January Dialogue
Body people/Mind people
As the Roman ancient saying goes: anima sana in corpore sano, which translates as “a healthy mind in a healthy body”, invites us to find the most balanced synergy between the two.
According to the different approaches in Buddhist vast array of teachings, the body is considered very differently.
Sometimes the body is considered to be merely a tool, whose excesses need to be controlled.
In some other sources the body is seen as the expression of Awakening on the physical plan. It should be then considered as a temple, and taken care of consequently.
Sometimes form is meditated upon as emptiness.
What is a healthy relationship between the body and the mind?
February Dialogue
Three of the Eleven Positive Mental Events
Pliancy
The Tibetan word for ‘pliancy’ or ‘flexibility’, shin jang, means that you have some sense of how to ride your own mind. At first, you learn how to tame your mind. Having tamed your mind, you learn how to make friends with it. And having made friends with it, you learn how to make use of it.
Shin jang is a very important term. It is often referred to as the fruition, or the complete accomplishment of shamatha, your mind is soothed, your body is completely relaxed.

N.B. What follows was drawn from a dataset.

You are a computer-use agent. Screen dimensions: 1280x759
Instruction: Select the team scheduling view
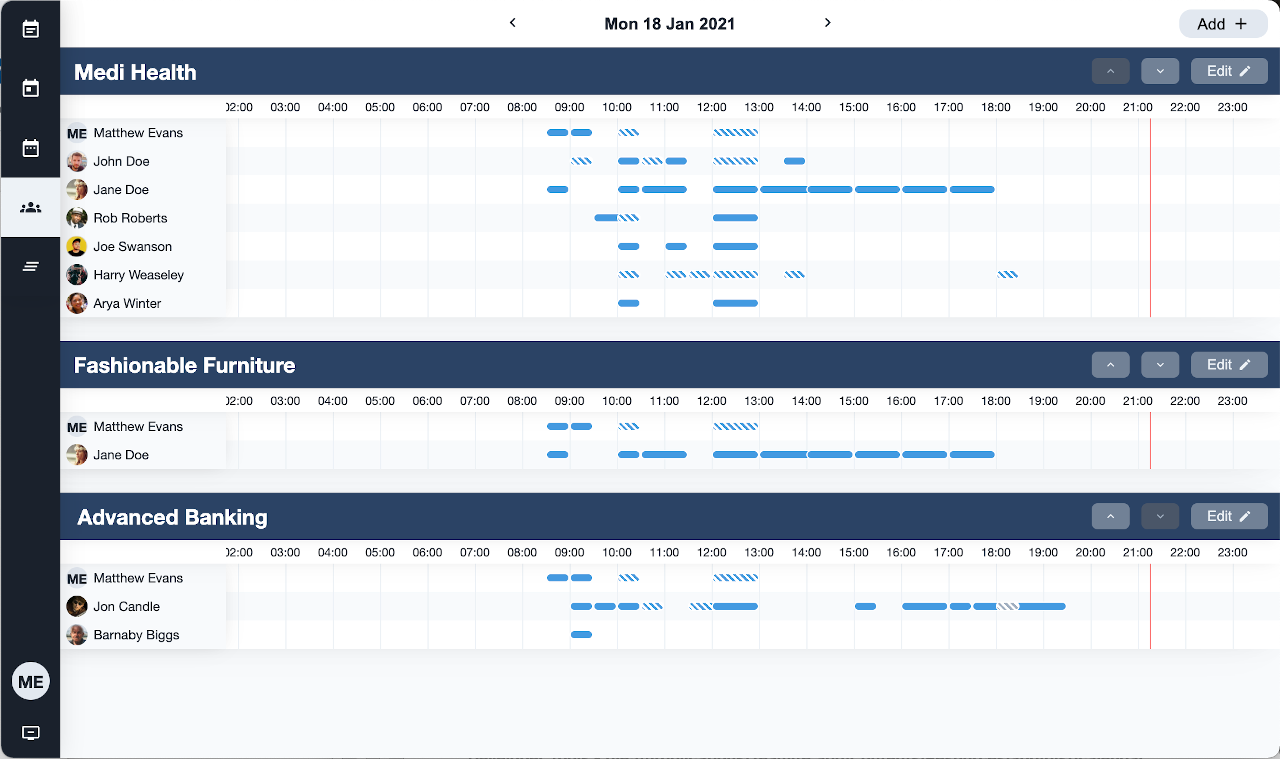pyautogui.click(x=30, y=208)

But here, shin jang as an antidote is what you could call ‘early’ shin jang. Here, you are simply learning to make friends with yourself.
You have some sense of relaxation and some sense of trust in yourself. You have become less paranoid about your own mind. You realize that your mind is workable and that there is an end to suffering from your mind, of your mind, with your mind, and by your mind.
Dignity, Self-respect, Sense of shame or personal integrity
Tib. ངོ་ཚ་ཤེས་པ་ནི་བདག་གམ་ཆོས་རྒྱུ་མཚན་དུ་བྱས་ཏེ་ཁ་ན་མ་ཐོ་བ་ལ་འཛེམ་པ་ཉེས་སྤྱོད་སྡོམ་པའི་རྟེན་བྱེད་པའི་ལས་ཅན་ནོ།
Dignity is the attitude of refraining from unwholesome actions (or misdeeds) on account of one’s own [conscience] and [trust in] the Dharma. Its function is to support one in refraining from negative actions.
Propriety, Sense of decency
Tib. ཁྲེལ་ཡོད་པ་ནི་གཞན་ནམ་འཇིག་རྟེན་རྒྱུ་མཚན་དུ་བྱས་ཏེ་ཁ་ན་མ་ཐོ་བ་ལ་འཛེམ་པའི་ལས་ཅན་ནོ།
Propriety has the function of causing one to refrain from misdeeds, either because of being reproached by other [noble] people or by the world.
It is the attitude of refraining from unwholesome actions out of concern for others.
March dialogue
“I struggle with differentiating anger and indignation”
When colliding with challenging times and humans we might relapse into our usual coping mechanisms, such as denial, withdrawing, anger, and accusation. Alternatively, we could fall into the other end of the spectrum, through some sort of bypassing: “the universe has a greater project, it’s all going to be fine in the end, etc.”
Are they answers that help us to grow on our project of Bodhi?
What guidelines in the Buddhist literature help us through these challenging times?
Are they practical, or only nice ideas?
Let’s explore together a piece of advice that was offered by Chögyam Trungpa Rinpoche in the 80s.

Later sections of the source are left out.